> **SELECTION**

Thus, at the very outset Randolph phrased the problem of providing an army in terms of money. Volunteer companies who would enlist without bounties— a system urged by many leaders and included in some of the early military laws— were "not to be depended on." Since Congress had been totally dependent on the states for its revenues— including the money required for defense— a change was necessary in order to give the central government sufficient funds to support its army. The humiliating spectacle of Congress pleading with the states for money to defend the country could not continue; the "military force" to be raised under the new Constitution was one that had to be financed directly by the government. But Randolph, expressing the views of the strongest Federalist delegates— those who wished to give the national government the modest powers— excluded the power to conscript as too dangerous: it "stretch[ed] the strings of government too violently to be adopted.

The debates in the Convention, and those that took place afterwards in the states, centered on the desirability of his fourth alternative, on "enlistments" which alone "could be successful."(85) The question to which the political leaders addressed themselves was whether federal officials should have the funds and authority to pay for a professional volunteer army and had the right to control such a force.

> **DATA SEGMENT**
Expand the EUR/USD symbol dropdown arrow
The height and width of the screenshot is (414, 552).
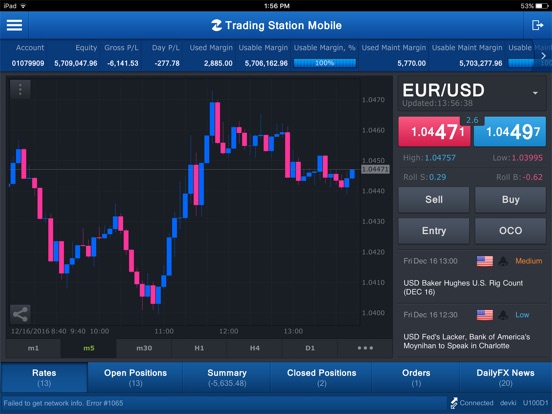pyautogui.click(x=535, y=93)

> **DO THIS**
Reproduce the part of the passage on Randolph and financing the army that starts at "The debates in" and ends at "such a force.".

> **ANSWER FOR THIS EXERCISE**
The debates in the Convention, and those that took place afterwards in the states, centered on the desirability of his fourth alternative, on "enlistments" which alone "could be successful."(85) The question to which the political leaders addressed themselves was whether federal officials should have the funds and authority to pay for a professional volunteer army and had the right to control such a force.